While we're all used to the current way of doing things, and in some cases I heavily prefer it (ie - when dealing with large behemoth applications such as Adobe GoLive, or when firing up BBEdit or OmniOutliner to do quick scratchpad type actions that I don't want to save), I wonder how different things would be if the Lisa operating system could have run on the original Macintosh's. Would everyone else that came along after the Mac OS have offered "Open / Save As" dialogs? Would there have been a "Quit" menu item? Would OpenDoc have survived? OpenDoc, especially, was right there. Maybe the parts couldn't be embedded, but the paradigm was entrenched in the Lisa. Files were the first class citizens, not applications. In fact, the Lisa didn't even call them Applications, but "Tools". Tools helped you work with files, much like OpenDoc's "Part Editors" existed to help edit parts of a document.

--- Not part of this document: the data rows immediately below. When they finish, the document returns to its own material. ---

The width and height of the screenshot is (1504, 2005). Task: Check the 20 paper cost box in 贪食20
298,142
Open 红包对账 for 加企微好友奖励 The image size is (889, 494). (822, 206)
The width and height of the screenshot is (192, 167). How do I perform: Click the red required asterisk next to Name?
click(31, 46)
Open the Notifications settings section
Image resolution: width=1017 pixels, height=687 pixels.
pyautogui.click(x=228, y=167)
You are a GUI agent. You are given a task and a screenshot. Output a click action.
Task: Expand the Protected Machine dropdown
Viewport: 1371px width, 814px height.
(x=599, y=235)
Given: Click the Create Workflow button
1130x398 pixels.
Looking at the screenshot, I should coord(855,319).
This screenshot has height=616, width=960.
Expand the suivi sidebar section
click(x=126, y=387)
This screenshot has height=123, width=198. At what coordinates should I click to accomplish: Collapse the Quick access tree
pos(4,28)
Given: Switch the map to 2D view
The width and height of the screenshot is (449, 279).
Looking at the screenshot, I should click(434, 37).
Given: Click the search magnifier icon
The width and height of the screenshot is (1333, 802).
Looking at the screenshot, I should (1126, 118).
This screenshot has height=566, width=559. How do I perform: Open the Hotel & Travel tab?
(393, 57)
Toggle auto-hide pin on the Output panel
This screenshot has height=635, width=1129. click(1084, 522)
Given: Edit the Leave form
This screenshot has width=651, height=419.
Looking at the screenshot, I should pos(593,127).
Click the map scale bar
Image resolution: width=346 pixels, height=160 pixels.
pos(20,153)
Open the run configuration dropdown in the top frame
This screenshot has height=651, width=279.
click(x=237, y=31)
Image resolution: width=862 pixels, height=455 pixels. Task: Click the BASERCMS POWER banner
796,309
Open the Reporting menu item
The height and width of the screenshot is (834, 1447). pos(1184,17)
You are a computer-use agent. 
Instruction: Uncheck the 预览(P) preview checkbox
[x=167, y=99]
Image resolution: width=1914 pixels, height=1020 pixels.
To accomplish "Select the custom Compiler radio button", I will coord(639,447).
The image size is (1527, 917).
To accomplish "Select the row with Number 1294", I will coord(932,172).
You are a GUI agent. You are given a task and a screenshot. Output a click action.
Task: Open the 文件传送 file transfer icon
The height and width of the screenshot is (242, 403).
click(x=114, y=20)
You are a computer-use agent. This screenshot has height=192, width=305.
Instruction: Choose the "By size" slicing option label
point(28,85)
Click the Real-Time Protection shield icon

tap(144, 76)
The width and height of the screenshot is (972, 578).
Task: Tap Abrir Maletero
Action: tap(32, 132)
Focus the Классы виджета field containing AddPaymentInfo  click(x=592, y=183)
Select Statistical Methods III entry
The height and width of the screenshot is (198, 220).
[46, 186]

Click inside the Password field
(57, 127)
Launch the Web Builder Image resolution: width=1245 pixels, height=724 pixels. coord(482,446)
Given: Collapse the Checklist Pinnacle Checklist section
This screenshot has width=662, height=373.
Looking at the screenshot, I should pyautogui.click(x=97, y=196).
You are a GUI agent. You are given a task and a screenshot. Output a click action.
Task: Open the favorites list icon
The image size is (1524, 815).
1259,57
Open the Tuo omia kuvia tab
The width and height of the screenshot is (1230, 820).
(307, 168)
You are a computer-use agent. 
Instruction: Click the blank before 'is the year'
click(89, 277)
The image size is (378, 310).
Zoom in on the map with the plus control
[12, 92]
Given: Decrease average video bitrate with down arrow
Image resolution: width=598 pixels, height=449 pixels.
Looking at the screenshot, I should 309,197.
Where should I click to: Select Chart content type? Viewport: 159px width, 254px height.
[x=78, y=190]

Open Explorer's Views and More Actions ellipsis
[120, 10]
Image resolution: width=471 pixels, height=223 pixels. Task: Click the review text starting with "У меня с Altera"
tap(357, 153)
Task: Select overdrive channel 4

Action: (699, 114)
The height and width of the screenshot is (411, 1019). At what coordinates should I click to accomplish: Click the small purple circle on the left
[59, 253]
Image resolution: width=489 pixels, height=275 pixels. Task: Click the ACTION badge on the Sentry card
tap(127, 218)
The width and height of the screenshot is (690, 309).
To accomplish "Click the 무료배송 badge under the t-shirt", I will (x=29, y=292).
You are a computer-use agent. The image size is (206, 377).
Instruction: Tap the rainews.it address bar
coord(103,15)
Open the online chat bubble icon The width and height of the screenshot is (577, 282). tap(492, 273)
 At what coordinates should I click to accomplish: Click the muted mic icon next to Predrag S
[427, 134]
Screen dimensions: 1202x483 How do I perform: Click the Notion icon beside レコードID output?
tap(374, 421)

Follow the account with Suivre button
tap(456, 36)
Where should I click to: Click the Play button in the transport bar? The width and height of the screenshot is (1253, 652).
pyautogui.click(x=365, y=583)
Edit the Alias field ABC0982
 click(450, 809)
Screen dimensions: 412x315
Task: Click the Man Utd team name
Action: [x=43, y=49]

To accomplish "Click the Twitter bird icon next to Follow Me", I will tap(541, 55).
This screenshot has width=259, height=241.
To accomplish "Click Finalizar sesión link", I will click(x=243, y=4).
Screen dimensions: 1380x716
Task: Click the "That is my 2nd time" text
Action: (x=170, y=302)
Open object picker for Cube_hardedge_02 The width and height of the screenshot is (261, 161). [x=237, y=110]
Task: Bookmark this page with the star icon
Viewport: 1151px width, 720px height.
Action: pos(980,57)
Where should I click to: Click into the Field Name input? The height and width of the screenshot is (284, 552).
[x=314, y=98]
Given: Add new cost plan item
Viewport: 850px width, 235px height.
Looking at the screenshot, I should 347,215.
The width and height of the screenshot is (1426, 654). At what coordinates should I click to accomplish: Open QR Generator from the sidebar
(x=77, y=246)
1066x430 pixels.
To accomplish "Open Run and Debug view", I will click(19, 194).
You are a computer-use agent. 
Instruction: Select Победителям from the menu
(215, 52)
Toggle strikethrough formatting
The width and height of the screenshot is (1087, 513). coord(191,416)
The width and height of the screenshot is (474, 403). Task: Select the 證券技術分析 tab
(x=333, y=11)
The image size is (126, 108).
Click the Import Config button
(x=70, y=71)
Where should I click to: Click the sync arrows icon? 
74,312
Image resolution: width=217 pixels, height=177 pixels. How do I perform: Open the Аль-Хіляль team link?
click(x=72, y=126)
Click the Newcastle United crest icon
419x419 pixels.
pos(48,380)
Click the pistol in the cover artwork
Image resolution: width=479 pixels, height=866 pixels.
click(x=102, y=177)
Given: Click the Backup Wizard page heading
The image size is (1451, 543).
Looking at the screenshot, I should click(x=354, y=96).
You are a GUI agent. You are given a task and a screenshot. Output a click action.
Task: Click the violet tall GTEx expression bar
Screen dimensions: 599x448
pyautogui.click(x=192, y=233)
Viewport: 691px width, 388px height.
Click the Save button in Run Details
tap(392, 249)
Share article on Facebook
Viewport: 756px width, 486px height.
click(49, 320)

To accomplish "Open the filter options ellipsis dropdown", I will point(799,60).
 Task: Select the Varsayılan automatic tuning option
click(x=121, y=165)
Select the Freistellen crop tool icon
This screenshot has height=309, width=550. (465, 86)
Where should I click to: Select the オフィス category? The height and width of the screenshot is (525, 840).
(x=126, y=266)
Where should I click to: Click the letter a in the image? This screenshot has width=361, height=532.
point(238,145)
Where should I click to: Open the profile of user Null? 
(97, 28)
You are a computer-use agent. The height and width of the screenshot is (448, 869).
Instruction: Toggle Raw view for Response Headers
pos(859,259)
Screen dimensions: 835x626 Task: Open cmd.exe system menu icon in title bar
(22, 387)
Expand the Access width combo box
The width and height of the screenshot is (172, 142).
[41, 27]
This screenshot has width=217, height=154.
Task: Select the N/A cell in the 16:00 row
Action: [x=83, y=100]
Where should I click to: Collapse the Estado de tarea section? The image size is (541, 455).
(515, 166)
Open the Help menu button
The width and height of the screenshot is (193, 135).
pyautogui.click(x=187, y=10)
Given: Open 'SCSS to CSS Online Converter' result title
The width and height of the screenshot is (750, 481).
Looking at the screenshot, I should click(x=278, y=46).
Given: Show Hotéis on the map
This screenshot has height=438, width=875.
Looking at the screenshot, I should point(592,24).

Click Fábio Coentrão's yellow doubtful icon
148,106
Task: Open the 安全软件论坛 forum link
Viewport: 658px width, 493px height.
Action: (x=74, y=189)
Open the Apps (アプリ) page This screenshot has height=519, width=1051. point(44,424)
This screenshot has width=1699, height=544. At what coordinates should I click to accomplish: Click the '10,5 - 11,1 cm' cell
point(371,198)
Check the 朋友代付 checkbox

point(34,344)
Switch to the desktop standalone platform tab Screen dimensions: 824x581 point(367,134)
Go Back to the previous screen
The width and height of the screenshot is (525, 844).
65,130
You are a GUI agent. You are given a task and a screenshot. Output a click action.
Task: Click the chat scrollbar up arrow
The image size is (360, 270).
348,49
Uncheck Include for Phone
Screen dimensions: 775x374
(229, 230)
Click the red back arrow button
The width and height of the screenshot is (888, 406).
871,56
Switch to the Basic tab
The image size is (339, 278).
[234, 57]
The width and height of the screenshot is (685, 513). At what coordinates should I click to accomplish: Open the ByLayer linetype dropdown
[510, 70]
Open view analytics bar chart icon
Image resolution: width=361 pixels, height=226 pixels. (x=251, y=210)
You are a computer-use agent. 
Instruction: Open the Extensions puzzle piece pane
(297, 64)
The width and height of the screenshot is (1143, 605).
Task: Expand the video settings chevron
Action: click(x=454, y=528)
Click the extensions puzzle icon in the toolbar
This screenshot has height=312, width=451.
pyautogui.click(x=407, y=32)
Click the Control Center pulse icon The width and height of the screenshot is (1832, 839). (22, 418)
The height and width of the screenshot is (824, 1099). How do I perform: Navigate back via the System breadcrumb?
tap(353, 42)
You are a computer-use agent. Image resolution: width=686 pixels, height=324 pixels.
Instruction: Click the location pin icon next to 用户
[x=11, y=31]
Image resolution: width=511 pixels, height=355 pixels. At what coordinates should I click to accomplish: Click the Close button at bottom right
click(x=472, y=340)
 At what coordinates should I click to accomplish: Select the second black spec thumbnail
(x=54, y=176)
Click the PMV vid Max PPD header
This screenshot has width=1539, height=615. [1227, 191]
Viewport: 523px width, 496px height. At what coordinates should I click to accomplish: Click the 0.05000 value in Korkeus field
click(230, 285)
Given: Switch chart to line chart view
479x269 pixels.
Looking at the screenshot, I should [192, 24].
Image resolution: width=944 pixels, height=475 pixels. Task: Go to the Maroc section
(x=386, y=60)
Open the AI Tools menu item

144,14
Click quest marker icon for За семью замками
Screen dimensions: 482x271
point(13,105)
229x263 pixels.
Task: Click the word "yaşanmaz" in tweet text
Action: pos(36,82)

I wonder where, in this model, tools like NetNewsWire or web browsers would fit? Would a web browser be treated more like a Desk Accessory, like many of the Brushed Metal apps in Mac OS X seem to be? And if that's the case, is the choice of a Brushed Metal UI for Safari actually right? It definitely makes me wonder.
And nothing would make me happier than to see a sneaky rebirth of OpenDoc show up in Mac OS 10.3. I doubt it will happen. But I'm increasingly convinced that the OpenDoc / Lisa Office System way is right for many many things. And I think computers would be better if either idea had actually taken hold.